■ DATA EXTRACTS
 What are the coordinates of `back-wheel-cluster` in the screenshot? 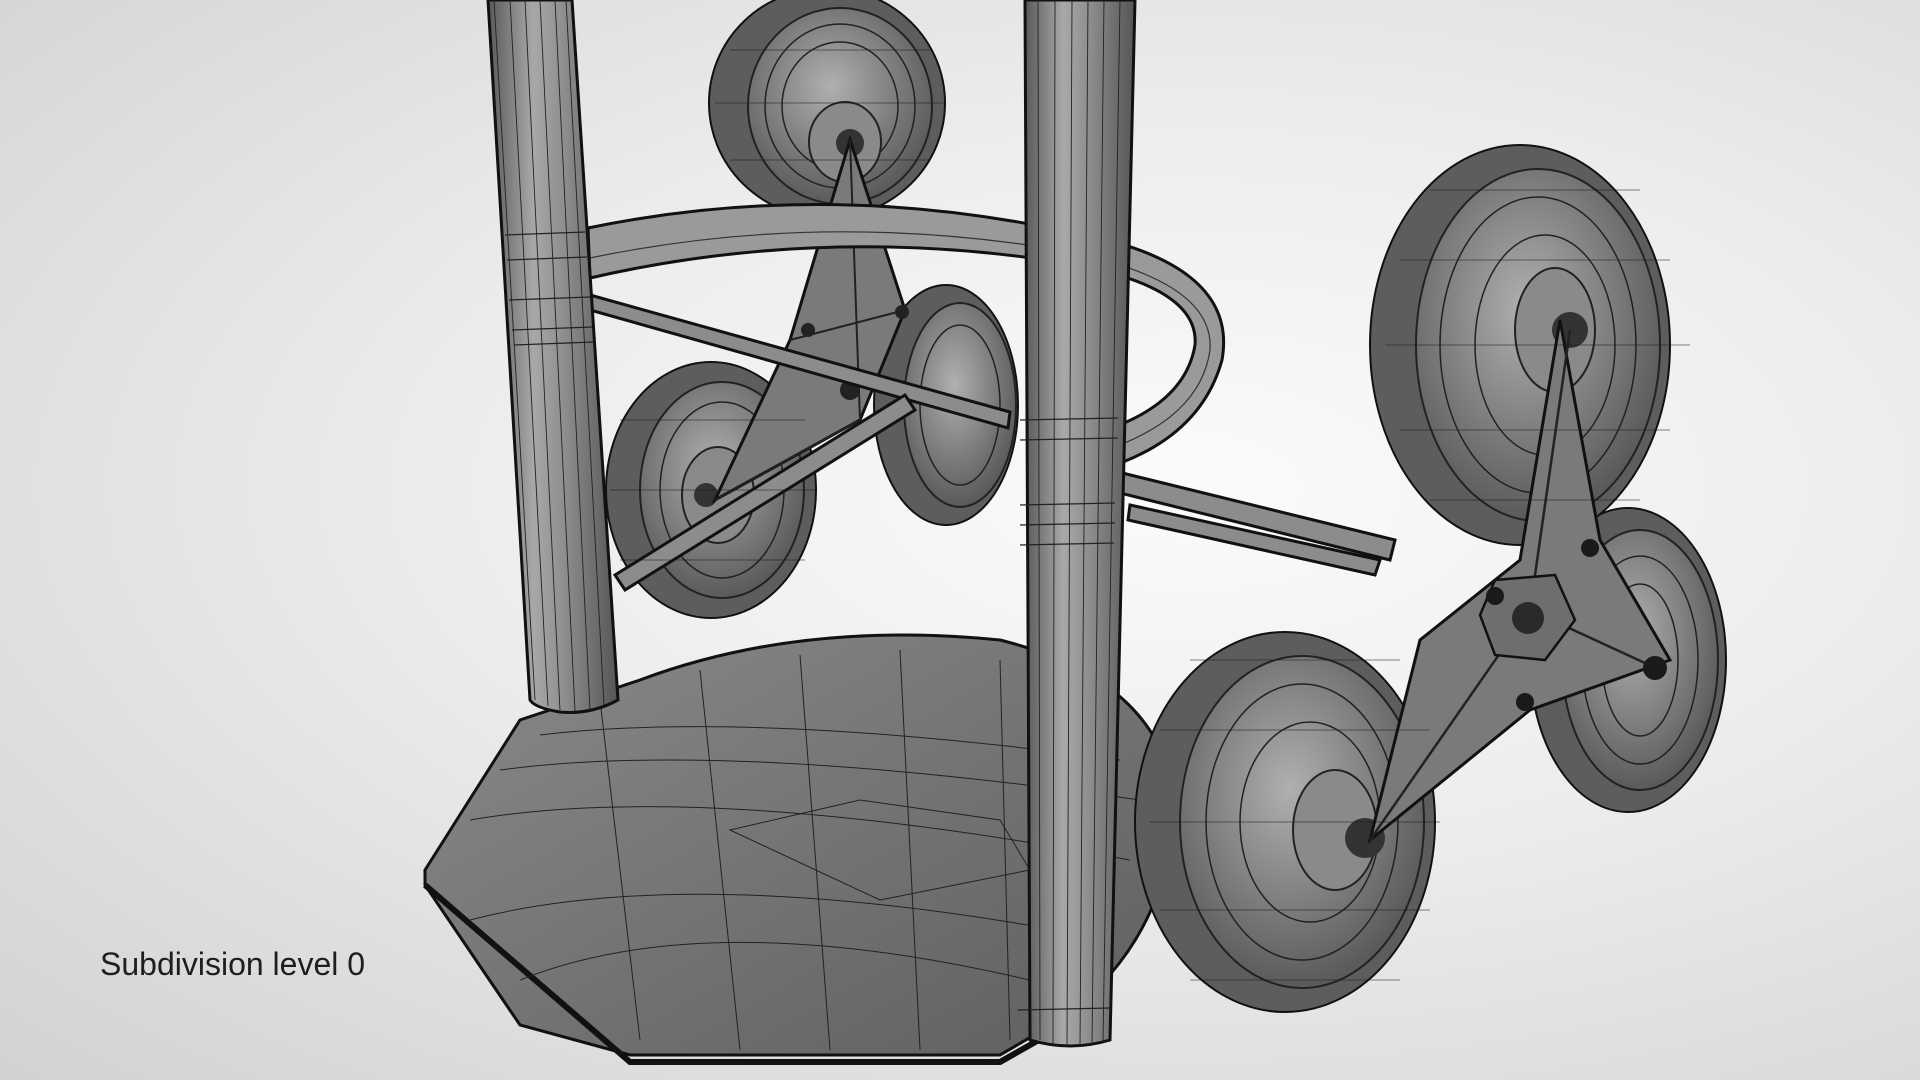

==

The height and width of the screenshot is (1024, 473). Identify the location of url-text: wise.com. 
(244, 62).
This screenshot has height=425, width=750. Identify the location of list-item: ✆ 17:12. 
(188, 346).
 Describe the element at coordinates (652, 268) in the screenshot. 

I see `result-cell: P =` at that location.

--

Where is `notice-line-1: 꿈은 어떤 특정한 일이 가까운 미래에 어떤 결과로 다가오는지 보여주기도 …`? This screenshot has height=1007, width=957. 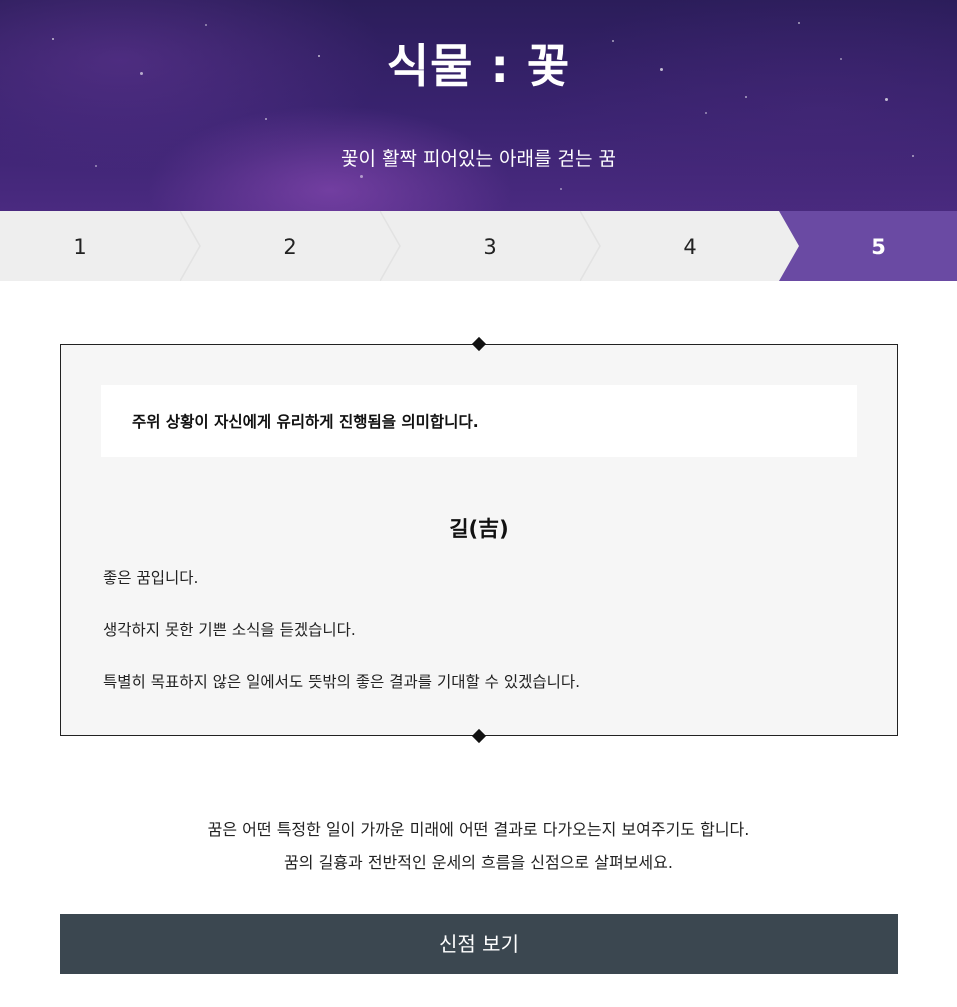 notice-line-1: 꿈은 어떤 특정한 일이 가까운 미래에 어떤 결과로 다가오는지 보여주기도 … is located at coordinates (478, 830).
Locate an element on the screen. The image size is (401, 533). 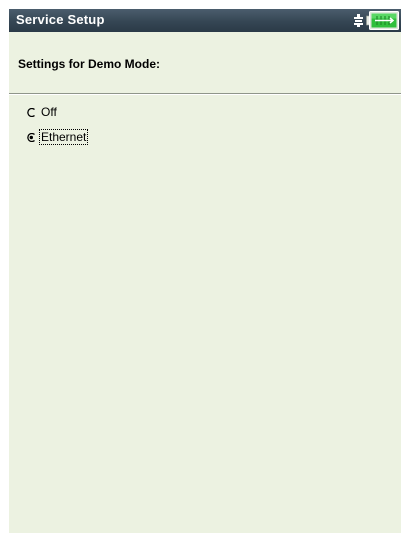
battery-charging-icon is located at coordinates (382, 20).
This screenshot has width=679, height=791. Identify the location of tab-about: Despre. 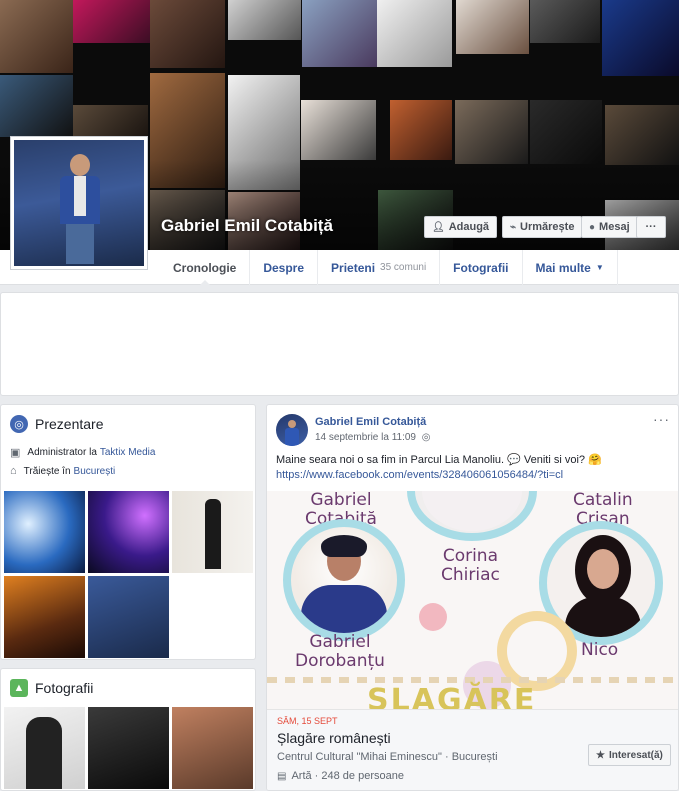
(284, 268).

■ WHAT NEEDS TO BE DONE
Starting at the line containing "This screenshot has width=679, height=791." and ending at the line containing "(284, 268).", format only those lines of the data above as a Markdown table with a Row column for the row number and a Text column for the line, skipping blank lines. Leave the pictures out.

■ ANSWER
| Row | Text |
|---|---|
| 1 | This screenshot has width=679, height=791. Identify the location of tab-about: Despre.  |
| 2 | (284, 268). |